**Artikel:**
Dies ist nicht unbedingt der Fall. Einer der Gründe hierfür liegt darin, dass das Recht aufgrund seiner Bindung an verkündete Gesetze eine verfahrensmäßige Schwerfälligkeit besitzt, die sich nicht für alle Bereiche der Normgebung eignet. Vieles ist aus diesem und aus anderen Gründen nicht „justiziabel“, obwohl es ohne weiteres moralisch bewertet werden kann.

So muss das Recht mit relativ allgemeinen Beschreibungen von Tat, Täter, Situation etc. arbeiten und kann dadurch nicht jedem Einzelfall gerecht werden. Andernfalls wären die Gesetzestexte viel zu umfangreich und unübersichtlich.

In der Straßenverkehrsordnung steht z.B., dass ein Autofahrer bei rotem Ampellicht halten muss. Es steht jedoch nicht darin, dass man das Ampellicht nicht beachten muss, wenn man nachts um halb vier vor einer Ampel steht, die durch einen technischen Defekt nicht mehr auf „Grün“ schaltet, und wenn weit und breit kein anderer Verkehrsteilnehmer zu erblicken ist.

Aus dem Umstand, dass ein bestimmtes Handeln - z.B. außerehelicher Sex - rechtlich nicht verboten ist, kann man ebenfalls nicht folgern, dass dies Handeln auch moralisch nicht verboten sondern erlaubt ist.

Ich habe aus diesem Grund Probleme mit der von Dir vorgeschlagenen Ableitung einer staatlichen Wertordnung und Moral aus den geltenden Rechtsnormen.

Es grüßt Dich und alle Interessierte Eberhard.

p.s.: Ich möchte an dieser Stelle einmal meine Freude darüber zum Ausdruck bringen, dass sich die Umgangsformen und der Diskussionsstil in den Philtalk-Diskussionen gegenüber früher erheblich verbessert haben – was auch der inhaltlichen Qualität zugute kommt. Achten wir darauf, dass es so bleibt!

**Auszüge der Zeilen:**
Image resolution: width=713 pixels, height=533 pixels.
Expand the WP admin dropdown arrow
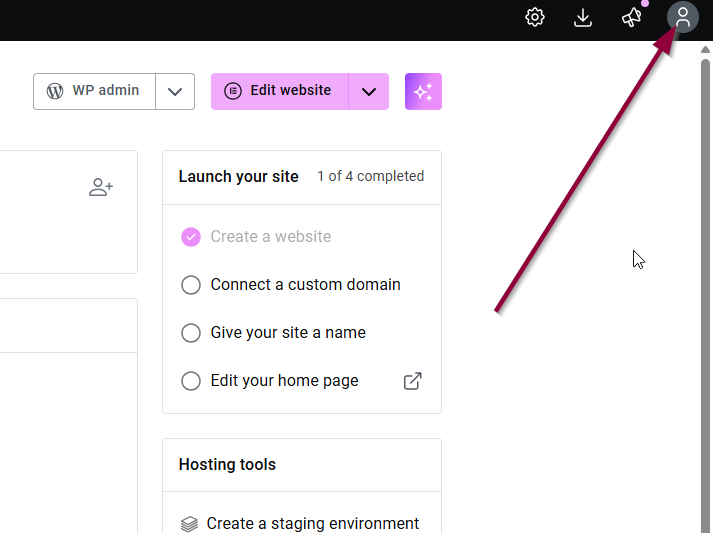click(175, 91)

* * *

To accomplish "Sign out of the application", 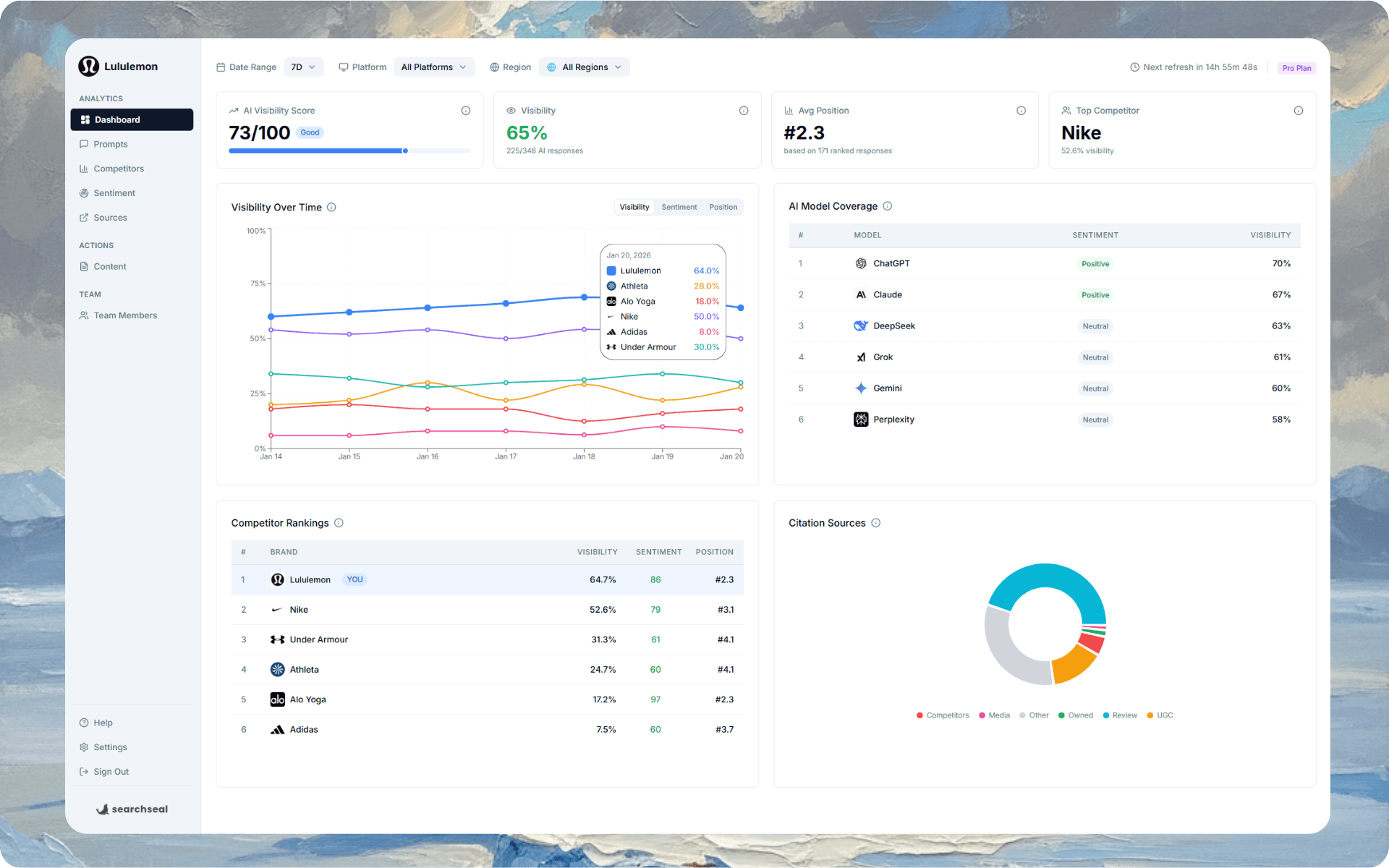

* * *

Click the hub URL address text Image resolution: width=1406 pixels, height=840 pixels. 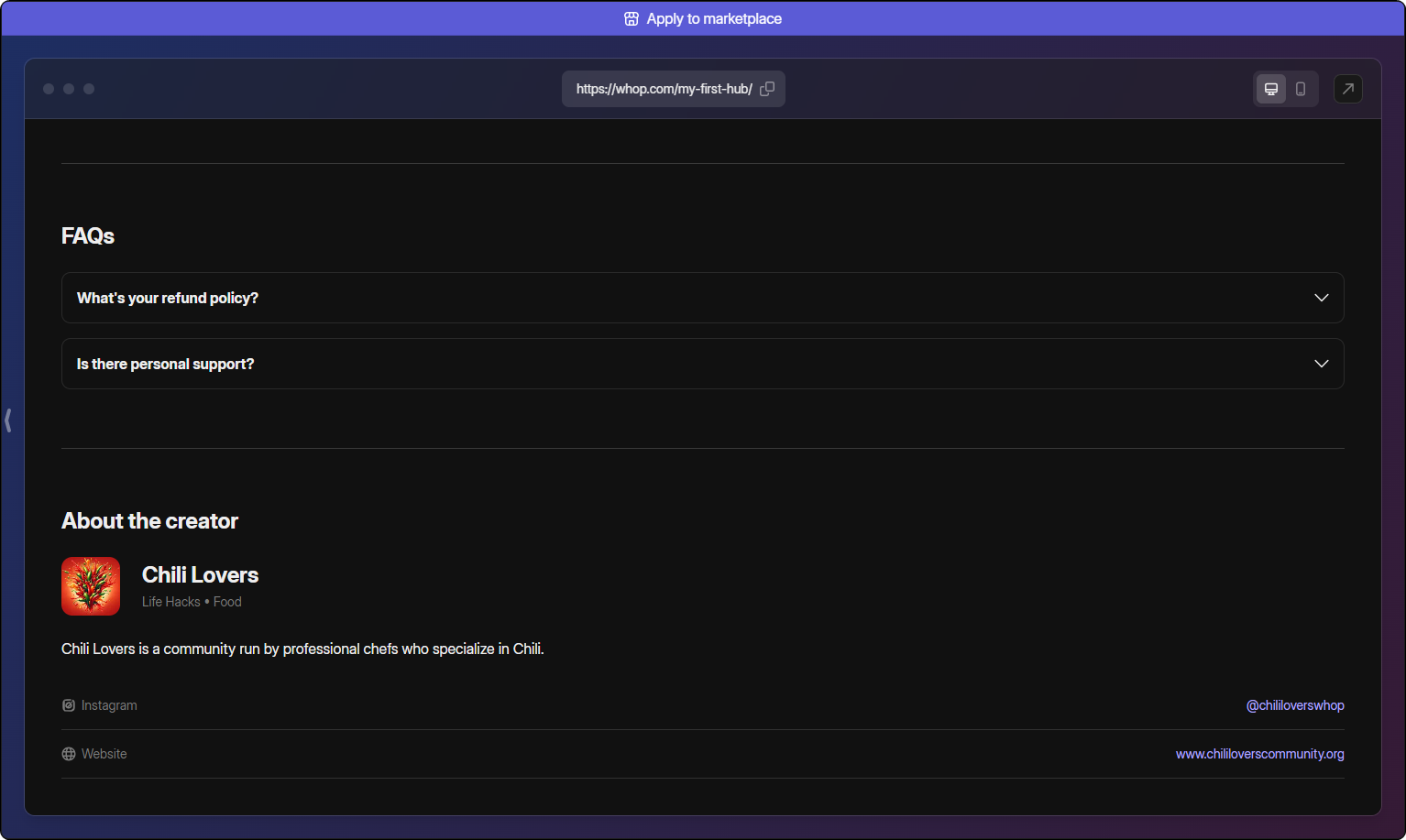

**Die Aufgabe:** Drucke aus dem Artikel über Recht und Moral den Abschnitt von „Dies ist nicht“ bis einschließlich „umfangreich und unübersichtlich.“ wortgetreu ab.

**Schriftliche Antwort:**
Dies ist nicht unbedingt der Fall. Einer der Gründe hierfür liegt darin, dass das Recht aufgrund seiner Bindung an verkündete Gesetze eine verfahrensmäßige Schwerfälligkeit besitzt, die sich nicht für alle Bereiche der Normgebung eignet. Vieles ist aus diesem und aus anderen Gründen nicht „justiziabel“, obwohl es ohne weiteres moralisch bewertet werden kann.

So muss das Recht mit relativ allgemeinen Beschreibungen von Tat, Täter, Situation etc. arbeiten und kann dadurch nicht jedem Einzelfall gerecht werden. Andernfalls wären die Gesetzestexte viel zu umfangreich und unübersichtlich.